De las 16 víctimas anunciadas este domingo, una decena son suizos (seis menores de entre 14 y 17 años) y seis son extranjeros: un francés de 39 años, tres italianos de 16 años, un ciudadano rumano y otro turco. Los trabajos de identificación de los fallecidos comenzaron el mismo día de Año Nuevo, con el objetivo de poder entregar los cuerpos a sus familias lo antes posible.

La iglesia de Crans ha celebrado este domingo una multitudinaria misa en homenaje a las víctimas del incendio. La han seguido unas 300 personas en su interior, y más de un millar desde el exterior, entre ellos los bomberos, policías y equipos de emergencias que participaron en el rescate. Después, una marcha silenciosa ha recorrido los 300 metros que hay hasta llegar frente al bar donde tuvo lugar el incendio, donde desde hace días la gente deja flores y velas en homenaje a las víctimas. El próximo 9 de enero se ha decretado día de luto nacional. De los 119 heridos aquella noche, 80 están en estado crítico por quemaduras graves y están ingresados en hospitales en Suiza, pero también en centros sanitarios de Alemania, Italia y Francia.

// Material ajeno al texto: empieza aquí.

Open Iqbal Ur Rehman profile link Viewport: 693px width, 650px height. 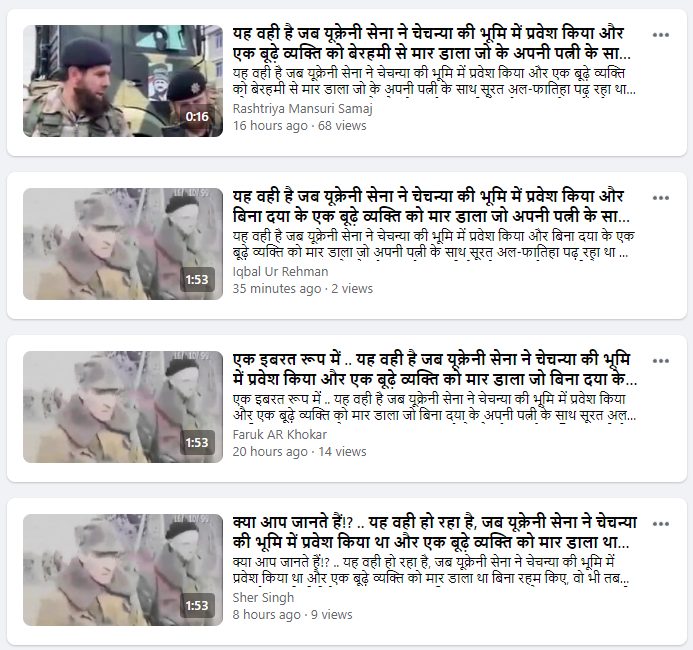[281, 271]
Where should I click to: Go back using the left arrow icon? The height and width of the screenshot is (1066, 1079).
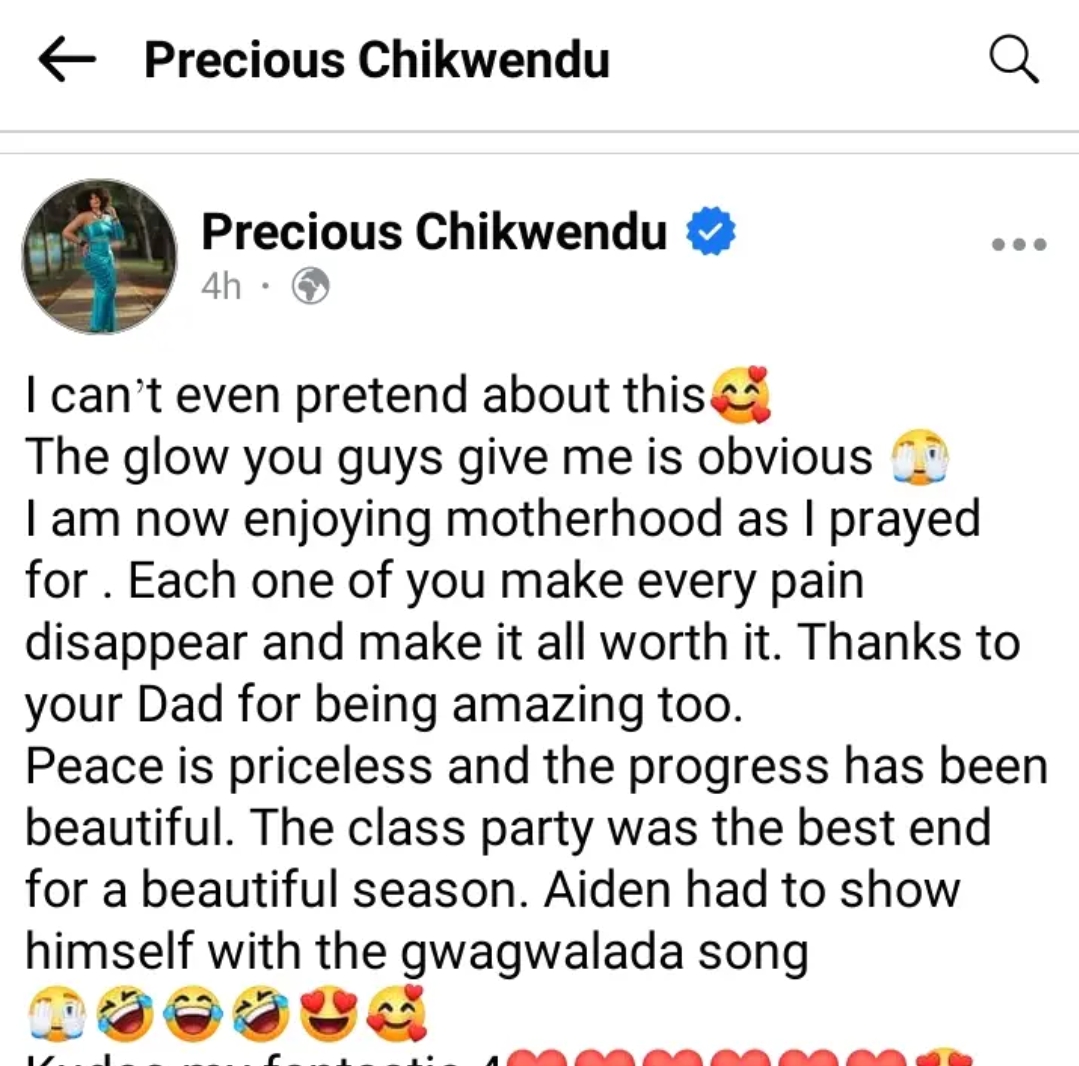coord(67,59)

En paralelo sigue la investigación para averiguar si el local, regentado por una pareja de franceses, cumplía con la normativa de prevención de incendios. El sábado, las autoridades anunciaron la apertura de una causa penal contra ambos por “homicidio por negligencia y lesiones e incendio por negligencia”. Los investigadores se centran sobre todo en el material inflamable del techo del bar Le Constellation, que prendió rápidamente al contacto con una bengala colocada sobre una botella de champán durante la fiesta de Nochevieja.